This work presents the first systematic framework for understanding security in AI agent systems, which integrate large language models with non-AI components and introduce novel attack surfaces beyond those of traditional software. Through a comprehensive synthesis of systematized literature review, security analysis, and case studies, the study delineates the threat landscape, attack surfaces, and defensive mechanisms specific to AI agents. It identifies critical gaps in current protection mechanisms, articulates core security requirements, and outlines effective defense strategies. Furthermore, the research highlights several open challenges that must be addressed to enable the development of secure AI agent systems, thereby establishing a foundational basis for future research and design in this emerging domain.

AI agents that combine large language models with non-AI system components are rapidly emerging in real-world applications, offering unprecedented automation and flexibility.

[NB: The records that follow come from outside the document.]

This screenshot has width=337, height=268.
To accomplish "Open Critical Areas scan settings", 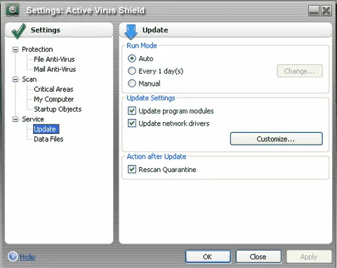I will [53, 89].
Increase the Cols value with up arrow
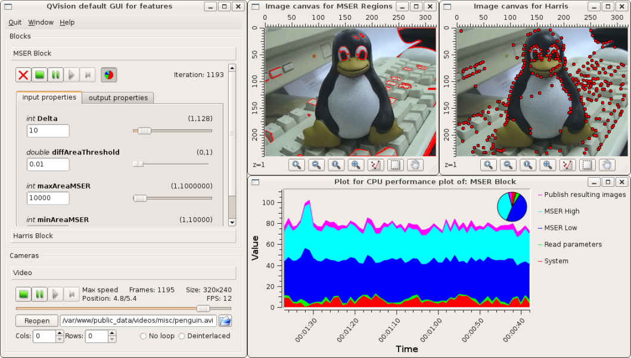Screen dimensions: 631x358 tap(59, 333)
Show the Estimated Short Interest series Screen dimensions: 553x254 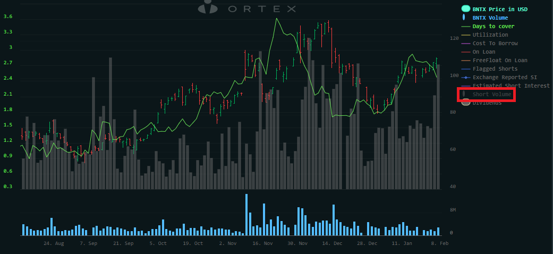coord(511,86)
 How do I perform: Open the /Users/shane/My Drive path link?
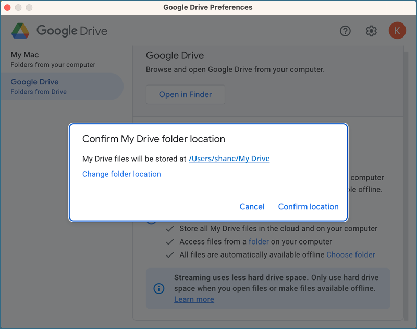(229, 159)
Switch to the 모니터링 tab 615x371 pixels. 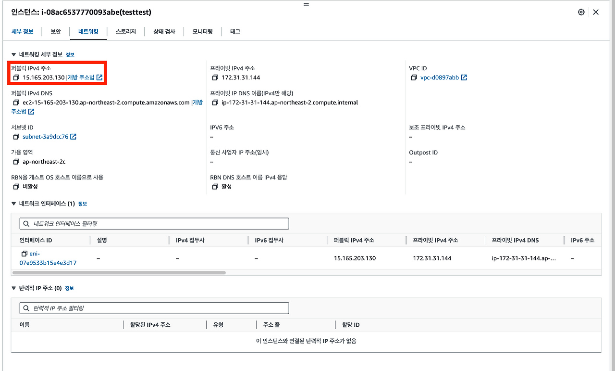(x=203, y=32)
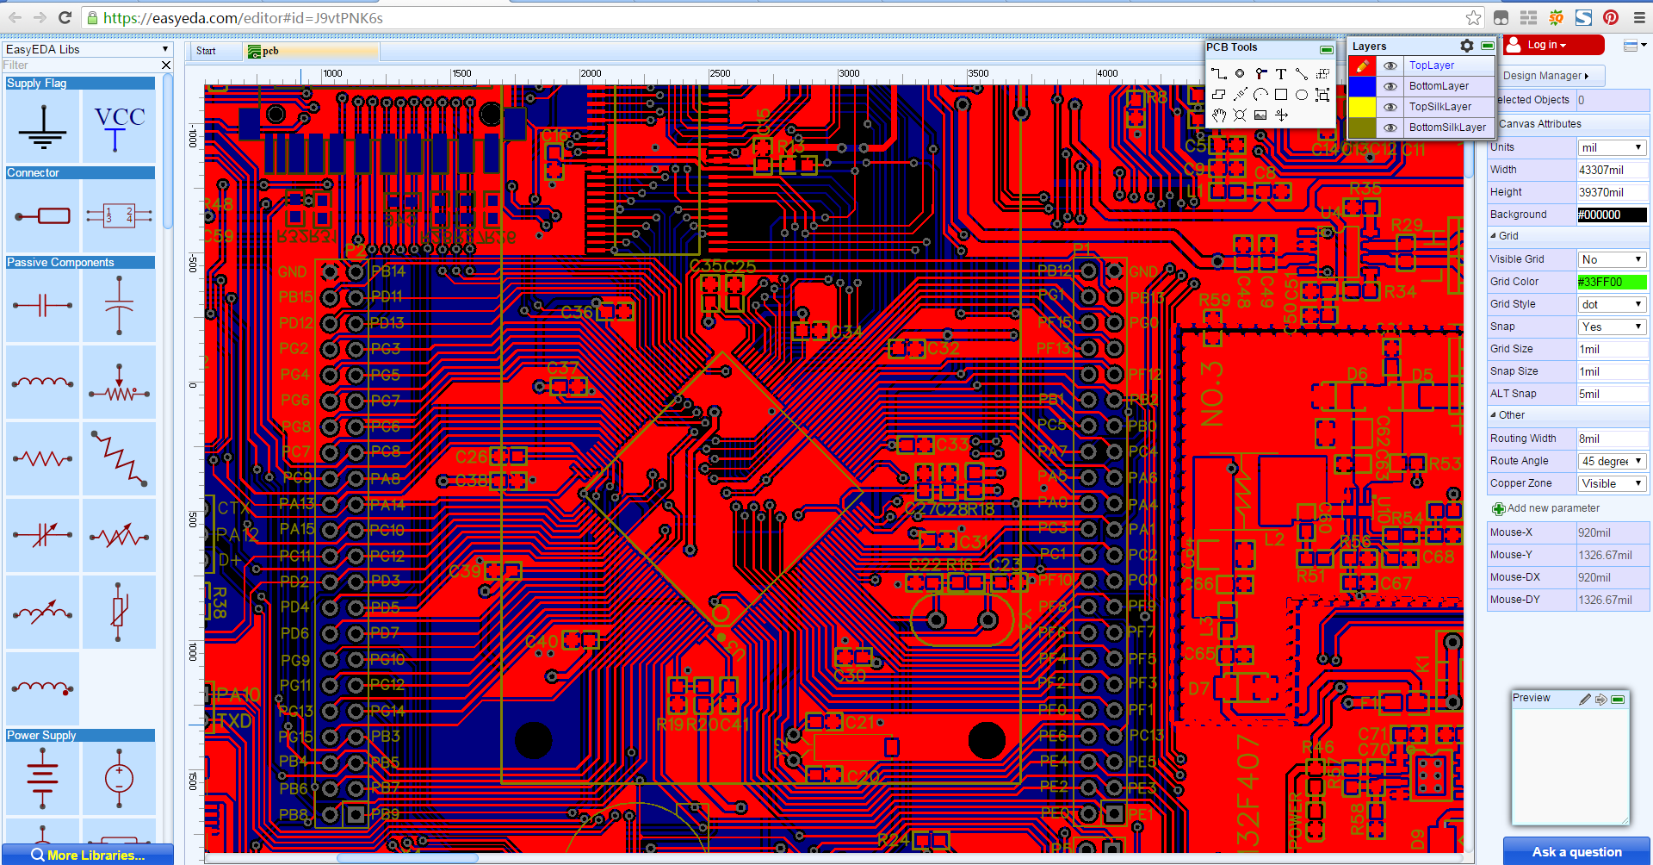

However, this unprecedented flexibility introduces complex security challenges fundamentally different from those in traditional software systems. This paper presents the first systematic and comprehensive survey of AI agent security, including an analysis of the design space, attack landscape, and defense mechanisms for secure AI agent systems. We further conduct case studies to point out existing gaps in securing agentic AI systems and identify open challenges in this emerging domain. Our work also introduces the first systematic framework for understanding the security risks and defense strategies of AI agents, serving as a foundation for building both secure agentic systems and advancing research in this critical area.